6.26. Reading trajectories from memory — MDAnalysis.coordinates.memory
- Author
Wouter Boomsma
- Year
2016
- Copyright
GNU Public License v2
- Maintainer
Wouter Boomsma <wb@di.ku.dk>, wouterboomsma on github
New in version 0.16.0.
The module contains a trajectory reader that operates on an array in
memory, rather than reading from file. This makes it possible to
operate on raw coordinates using existing MDAnalysis tools.
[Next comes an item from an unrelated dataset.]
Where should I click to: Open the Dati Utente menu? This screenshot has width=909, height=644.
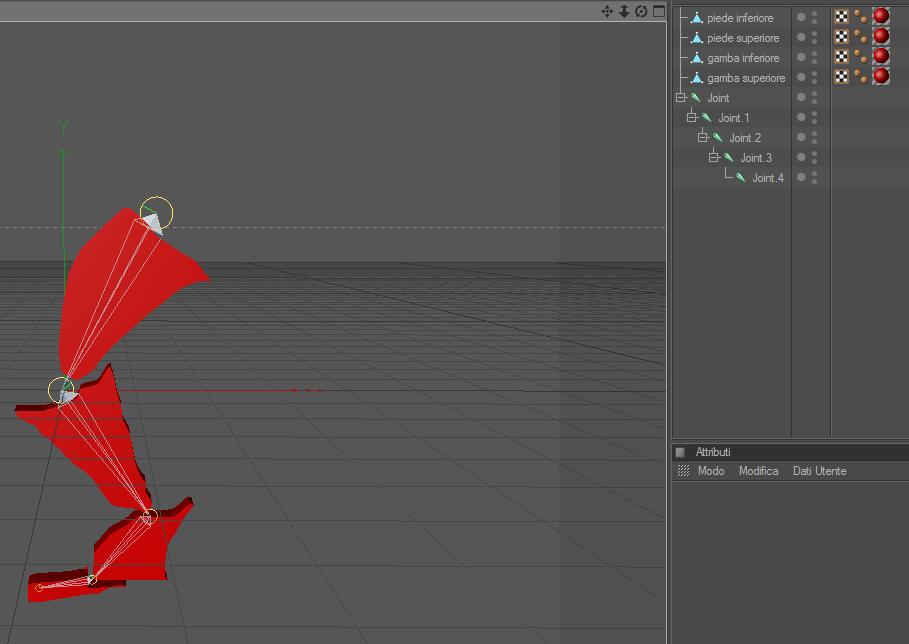(x=819, y=471)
In
addition, it allows the user to make changes to the coordinates in a
trajectory (e.g. through
MDAnalysis.core.groups.AtomGroup.positions
) without having
to write the entire state to file.
6.26.1. How to use the MemoryReader
The MemoryReader
can be used to either directly generate a
trajectory as a numpy array or by transferring an existing trajectory
to memory.
6.26.1.1. In-memory representation of arbitrary trajectories
If sufficient memory is available to hold a whole trajectory in memory then analysis can be sped up substantially by transferring the trajectory to memory.
The most straightforward use of the MemoryReader
is to simply
use the in_memory=True
flag for the
Universe
class, which
automatically transfers a trajectory to memory:
import MDAnalysis as mda
from MDAnalysisTests.datafiles import TPR, XTC
universe = mda.Universe(TPR, XTC, in_memory=True)
Of course, sufficient memory has to be available to hold the whole trajectory.
6.26.1.2. Switching a trajectory to an in-memory representation
The decision to transfer the trajectory to memory can be made at any
time with the
transfer_to_memory()
method
of a Universe
:
universe = mda.Universe(TPR, XTC)
universe.transfer_to_memory()
This operation may take a while (with verbose=True a progress bar is displayed) but then subsequent operations on the trajectory directly operate on the in-memory array and will be very fast.
6.26.1.3. Constructing a Reader from a numpy array
The MemoryReader
provides great flexibility because it
becomes possible to create a Universe
directly
from a numpy array.
A simple example consists of a new universe created from the array
extracted from a DCD
timeseries()
:
import MDAnalysis as mda
from MDAnalysisTests.datafiles import DCD, PSF
from MDAnalysis.coordinates.memory import MemoryReader
universe = mda.Universe(PSF, DCD)
coordinates = universe.trajectory.timeseries(universe.atoms)
universe2 = mda.Universe(PSF, coordinates, format=MemoryReader, order='afc')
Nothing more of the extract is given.